A superblock is AV1's largest coding unit — a 128×128 pixel block that the encoder can recursively split into smaller pieces all the way down to 4×4. It's the AV1 equivalent of HEVC's ctu (which tops out at 64×64), and the move from 64×64 to 128×128 lets AV1 cover large flat regions of a frame (sky, walls, out-of-focus backgrounds) in a single block with minimal header overhead.

The bigger size matters more than it sounds. A 4K frame contains 510 superblocks of 128×128, versus 2,040 CTUs of 64×64 if it were HEVC. Each block carries some fixed header overhead, so fewer-but-larger blocks save bits when the content is simple. For complex content, the encoder splits the superblock down through a flexible partition tree — supporting not just 4 equal quadrants like HEVC's quadtree, but also rectangular splits (a 128×128 can become two 64×128, or four 32×128, etc.). This non-square flexibility captures the shape of real visual features (a horizon line, a vertical pillar, a wide banner) more naturally than HEVC's purely-square splits.

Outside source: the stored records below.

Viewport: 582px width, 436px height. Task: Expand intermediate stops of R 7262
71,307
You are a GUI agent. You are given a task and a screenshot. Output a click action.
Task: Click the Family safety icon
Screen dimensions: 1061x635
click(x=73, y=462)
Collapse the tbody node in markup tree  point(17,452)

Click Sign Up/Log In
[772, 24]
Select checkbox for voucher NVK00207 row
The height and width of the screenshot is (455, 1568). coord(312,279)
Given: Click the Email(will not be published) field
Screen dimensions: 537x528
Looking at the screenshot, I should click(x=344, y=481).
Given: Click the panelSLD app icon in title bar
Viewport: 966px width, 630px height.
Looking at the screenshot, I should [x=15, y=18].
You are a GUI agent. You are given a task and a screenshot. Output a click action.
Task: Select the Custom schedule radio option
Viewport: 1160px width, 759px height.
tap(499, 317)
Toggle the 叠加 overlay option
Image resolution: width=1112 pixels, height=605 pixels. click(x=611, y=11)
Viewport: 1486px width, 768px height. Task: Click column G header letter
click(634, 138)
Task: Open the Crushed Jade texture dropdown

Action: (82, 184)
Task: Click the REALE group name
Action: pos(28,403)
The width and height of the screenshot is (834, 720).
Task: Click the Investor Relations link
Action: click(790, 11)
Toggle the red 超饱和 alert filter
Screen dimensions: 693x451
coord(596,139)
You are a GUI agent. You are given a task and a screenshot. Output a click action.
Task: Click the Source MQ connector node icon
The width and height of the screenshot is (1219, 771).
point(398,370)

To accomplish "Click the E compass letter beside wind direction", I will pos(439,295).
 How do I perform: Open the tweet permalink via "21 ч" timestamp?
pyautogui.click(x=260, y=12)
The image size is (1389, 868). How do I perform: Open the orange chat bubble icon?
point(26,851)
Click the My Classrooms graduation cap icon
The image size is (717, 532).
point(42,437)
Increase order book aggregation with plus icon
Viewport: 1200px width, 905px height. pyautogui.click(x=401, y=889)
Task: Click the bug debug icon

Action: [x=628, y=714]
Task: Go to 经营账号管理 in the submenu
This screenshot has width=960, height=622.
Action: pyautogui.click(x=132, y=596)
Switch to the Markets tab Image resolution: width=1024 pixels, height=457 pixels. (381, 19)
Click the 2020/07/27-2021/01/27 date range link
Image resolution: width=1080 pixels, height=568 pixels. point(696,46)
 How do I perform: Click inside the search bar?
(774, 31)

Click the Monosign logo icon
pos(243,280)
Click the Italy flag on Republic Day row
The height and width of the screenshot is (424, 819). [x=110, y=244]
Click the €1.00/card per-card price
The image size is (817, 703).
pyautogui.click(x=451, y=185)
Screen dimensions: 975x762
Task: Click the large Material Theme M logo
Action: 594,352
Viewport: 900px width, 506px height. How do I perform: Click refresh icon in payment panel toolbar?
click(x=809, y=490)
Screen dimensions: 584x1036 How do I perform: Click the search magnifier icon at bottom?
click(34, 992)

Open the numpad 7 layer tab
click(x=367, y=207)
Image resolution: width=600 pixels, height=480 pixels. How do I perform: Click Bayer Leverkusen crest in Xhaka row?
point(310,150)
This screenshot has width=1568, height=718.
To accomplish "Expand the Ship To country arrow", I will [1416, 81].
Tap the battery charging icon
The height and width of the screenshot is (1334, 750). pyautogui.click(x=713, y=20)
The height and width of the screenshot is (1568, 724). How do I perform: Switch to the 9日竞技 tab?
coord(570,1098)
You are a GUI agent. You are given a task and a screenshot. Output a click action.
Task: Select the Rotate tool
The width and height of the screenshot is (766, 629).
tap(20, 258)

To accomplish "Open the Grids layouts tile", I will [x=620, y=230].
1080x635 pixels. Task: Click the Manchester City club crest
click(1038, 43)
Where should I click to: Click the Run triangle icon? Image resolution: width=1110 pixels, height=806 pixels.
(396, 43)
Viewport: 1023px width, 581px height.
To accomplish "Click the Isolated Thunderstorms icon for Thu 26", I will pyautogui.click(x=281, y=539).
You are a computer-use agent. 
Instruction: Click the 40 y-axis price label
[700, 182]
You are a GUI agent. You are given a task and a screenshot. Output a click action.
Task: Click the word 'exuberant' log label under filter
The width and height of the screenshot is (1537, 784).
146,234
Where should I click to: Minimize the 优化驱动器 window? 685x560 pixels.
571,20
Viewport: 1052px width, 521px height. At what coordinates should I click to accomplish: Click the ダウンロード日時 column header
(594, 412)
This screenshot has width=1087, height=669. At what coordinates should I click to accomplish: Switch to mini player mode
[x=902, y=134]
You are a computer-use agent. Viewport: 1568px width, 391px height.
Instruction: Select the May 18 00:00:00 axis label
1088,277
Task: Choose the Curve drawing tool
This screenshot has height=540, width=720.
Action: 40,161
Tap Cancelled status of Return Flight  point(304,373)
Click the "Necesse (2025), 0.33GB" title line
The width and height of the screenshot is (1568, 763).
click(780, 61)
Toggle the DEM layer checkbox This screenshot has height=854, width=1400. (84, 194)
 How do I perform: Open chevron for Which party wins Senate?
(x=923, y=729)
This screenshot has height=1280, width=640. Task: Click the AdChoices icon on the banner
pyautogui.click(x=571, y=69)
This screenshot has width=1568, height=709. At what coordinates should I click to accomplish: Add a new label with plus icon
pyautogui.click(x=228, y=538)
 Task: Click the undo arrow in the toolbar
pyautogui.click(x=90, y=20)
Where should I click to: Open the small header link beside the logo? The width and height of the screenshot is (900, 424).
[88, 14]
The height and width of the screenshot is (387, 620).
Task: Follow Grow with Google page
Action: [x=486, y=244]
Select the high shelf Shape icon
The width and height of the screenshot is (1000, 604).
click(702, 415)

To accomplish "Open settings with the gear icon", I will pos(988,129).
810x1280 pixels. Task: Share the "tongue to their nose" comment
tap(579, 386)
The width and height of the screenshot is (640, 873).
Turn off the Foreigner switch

For a product team, the superblock is invisible plumbing that contributes meaningfully to AV1's ~30 % compression gain over HEVC. There's nothing to configure — the encoder uses superblocks by default. The downside is encoder complexity: evaluating which partitioning to use for each 128×128 region is computationally expensive, which is part of why AV1 encoding (even with SVT-AV1) is several times slower than HEVC encoding. That's the recurring trade-off across codec generations: more block partitioning flexibility produces smaller files, but costs more compute to encode.